While the overall standard of care is still high, the system inherently results in inequalities in access to NHS services.
Social care is particularly singled out by the report. The devolved governments of the four home countries have different approaches to social care. Some countries aim to create a social care system available to everyone regardless of personal income (i.e. in the same way NHS health services are offered). In England, presumably due to the far larger population and associated costs of providing care, there are discussions on charging patients a fee, capped to a lifetime maximum, to cover the costs of social care.
Final thoughts
I recommend the WHO report to anyone with an interest in how the NHS is funded and how NHS services are provided. I’ve only listed some of the highlights in this blog but the report goes into greater depth, listing sources of information and providing data to justify the analysis.
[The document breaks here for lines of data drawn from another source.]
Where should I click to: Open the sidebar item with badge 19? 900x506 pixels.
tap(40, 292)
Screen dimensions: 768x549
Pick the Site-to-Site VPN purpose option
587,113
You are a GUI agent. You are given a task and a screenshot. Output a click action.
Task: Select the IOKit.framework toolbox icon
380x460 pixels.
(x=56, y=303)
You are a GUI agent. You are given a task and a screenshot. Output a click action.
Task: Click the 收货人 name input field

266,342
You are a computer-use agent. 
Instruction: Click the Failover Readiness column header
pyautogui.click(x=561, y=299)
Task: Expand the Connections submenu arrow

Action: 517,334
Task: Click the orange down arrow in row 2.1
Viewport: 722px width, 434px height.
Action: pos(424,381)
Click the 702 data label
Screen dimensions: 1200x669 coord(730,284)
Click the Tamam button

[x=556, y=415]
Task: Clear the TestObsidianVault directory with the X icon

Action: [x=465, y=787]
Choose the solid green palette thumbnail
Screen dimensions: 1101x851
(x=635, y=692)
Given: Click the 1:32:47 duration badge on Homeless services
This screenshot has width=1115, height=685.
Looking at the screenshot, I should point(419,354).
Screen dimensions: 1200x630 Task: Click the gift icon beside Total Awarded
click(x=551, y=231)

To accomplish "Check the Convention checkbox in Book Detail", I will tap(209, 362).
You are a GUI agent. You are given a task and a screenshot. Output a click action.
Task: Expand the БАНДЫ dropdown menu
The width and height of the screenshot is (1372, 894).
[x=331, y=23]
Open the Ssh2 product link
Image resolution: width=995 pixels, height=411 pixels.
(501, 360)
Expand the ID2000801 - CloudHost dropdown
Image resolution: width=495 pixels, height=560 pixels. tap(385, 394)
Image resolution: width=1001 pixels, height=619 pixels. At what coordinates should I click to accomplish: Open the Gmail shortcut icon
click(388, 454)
Some of the points above are well-known to readers who also follow the news. I posted a note on NHS junior doctor strikes in January 2024; if the NHS is experiencing staffing shortages, it would make sense to consider increasing the salary of healthcare professionals to reasonable levels.
A separate, longer discussion is needed on NHS funding and priorities. I wholeheartedly think that having a comprehensive health service that is generally free to access is an enormous benefit of life in the UK. However, it is clear that to offer a world-leading service, investment is required both in terms of funding and political will.